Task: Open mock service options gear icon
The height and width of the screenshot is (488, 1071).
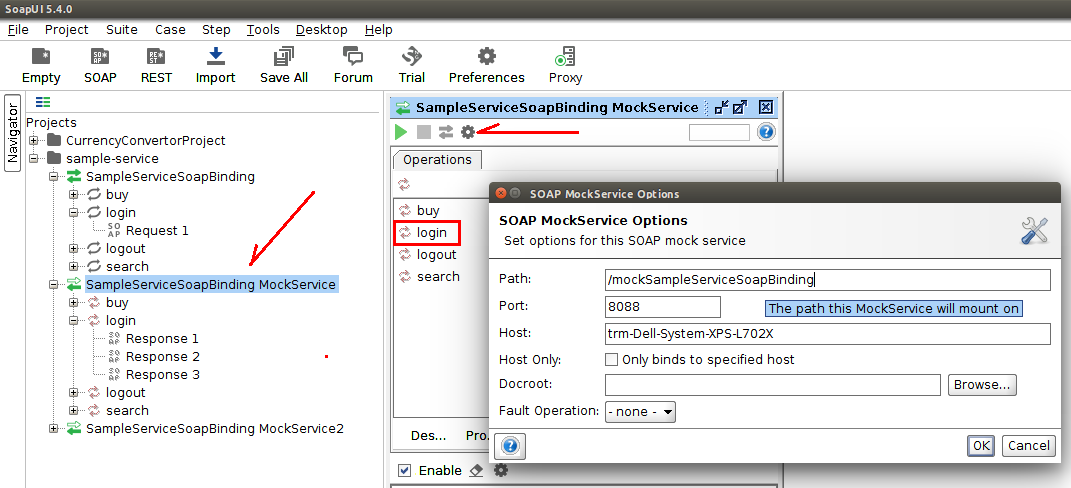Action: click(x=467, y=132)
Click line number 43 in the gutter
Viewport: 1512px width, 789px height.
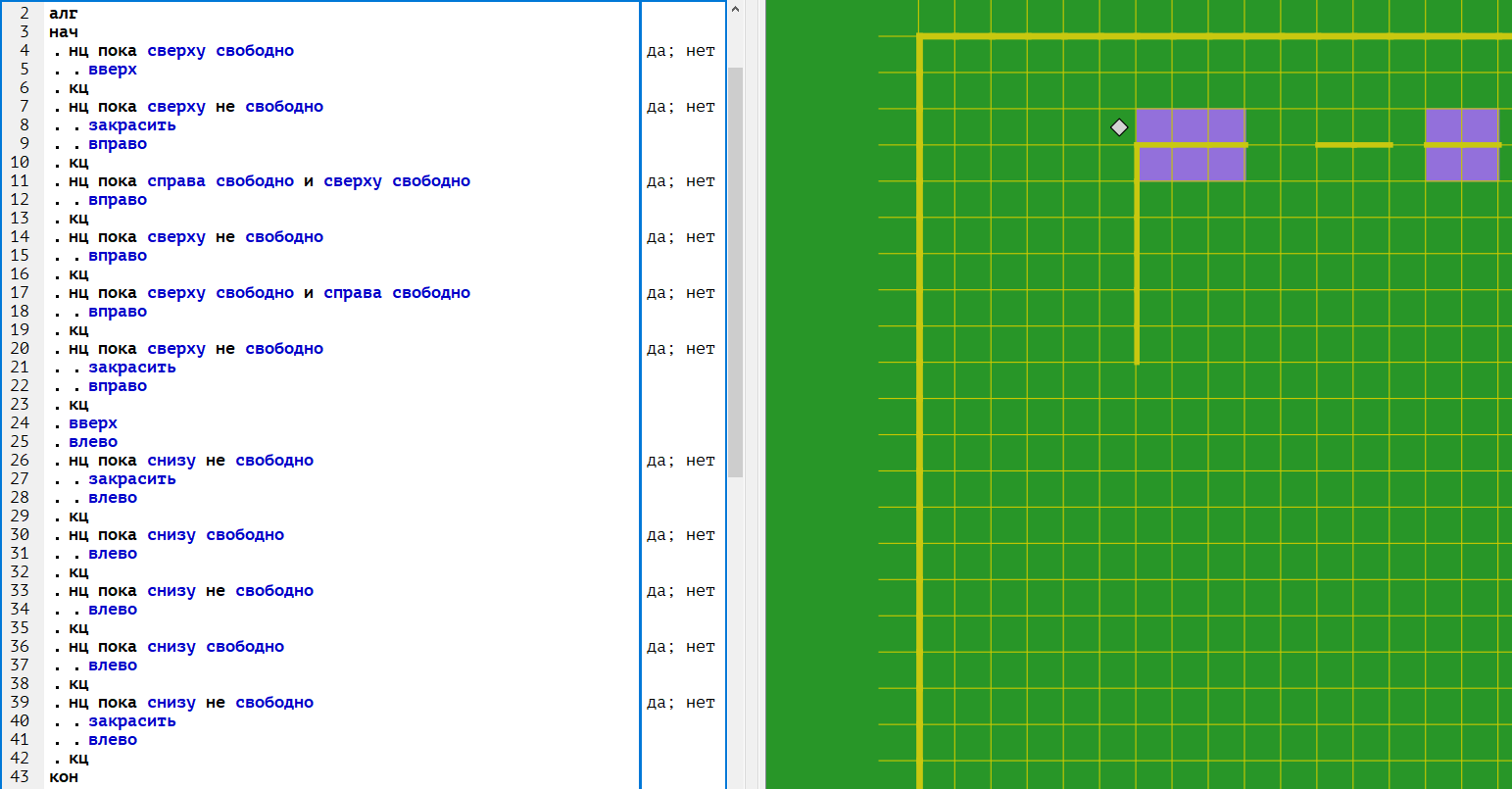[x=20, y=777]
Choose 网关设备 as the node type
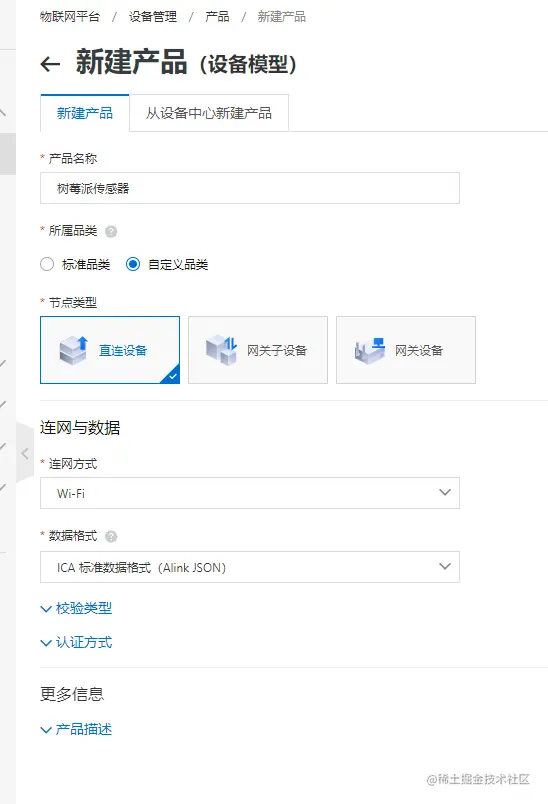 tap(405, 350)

━━━━━━━━━━━━━━━━

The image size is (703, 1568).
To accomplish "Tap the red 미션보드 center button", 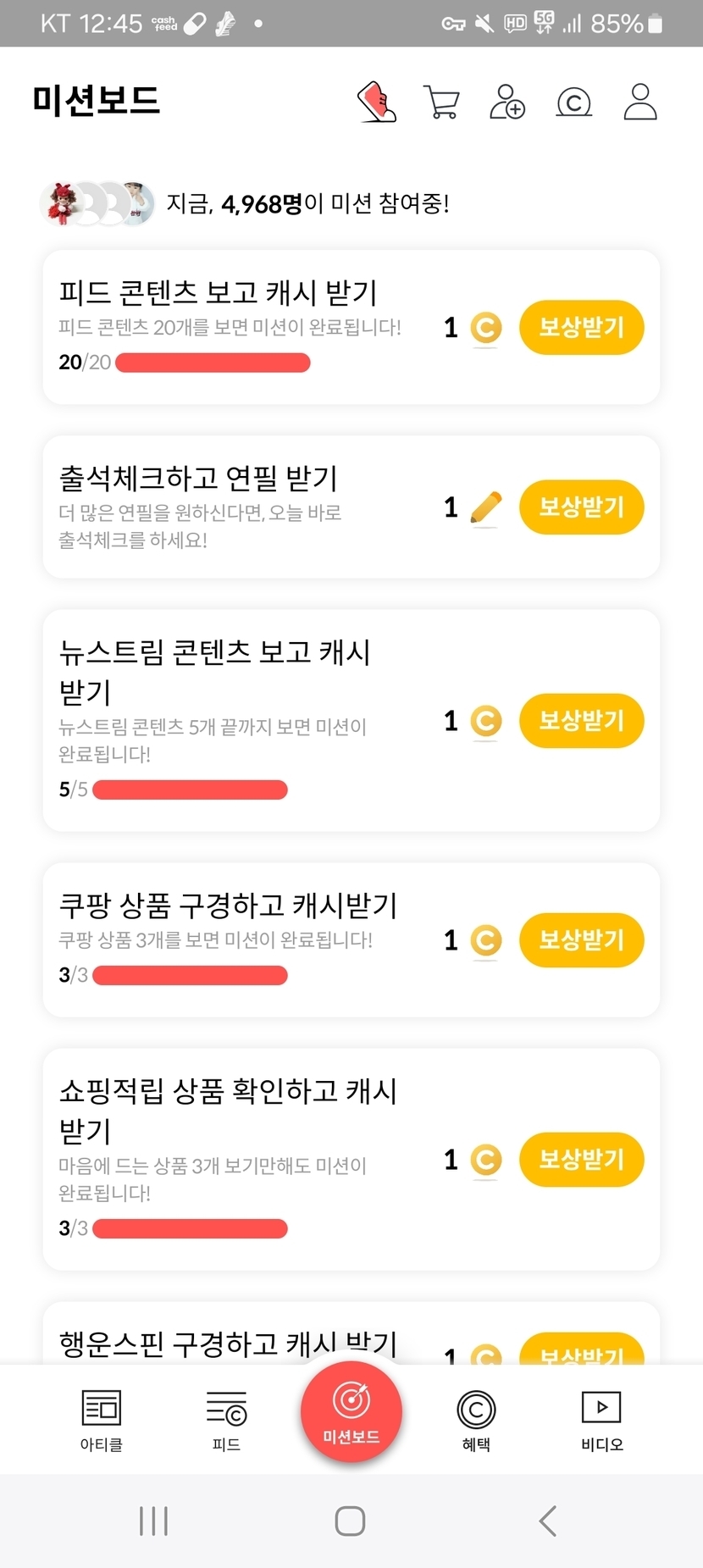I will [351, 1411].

━━━━━━━━━━━━━━━━

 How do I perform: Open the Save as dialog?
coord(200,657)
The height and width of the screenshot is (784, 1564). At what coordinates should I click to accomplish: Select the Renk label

━━━━━━━━━━━━━━━━

Exercise brief:
From the records above, copy out the line with "How do I perform: Open the Save as dialog?", the line with "The height and width of the screenshot is (784, 1564).", and every line between them, word for word.

Solution for this problem:
 How do I perform: Open the Save as dialog?
coord(200,657)
The height and width of the screenshot is (784, 1564). At what coordinates should I click to accomplish: Select the Renk label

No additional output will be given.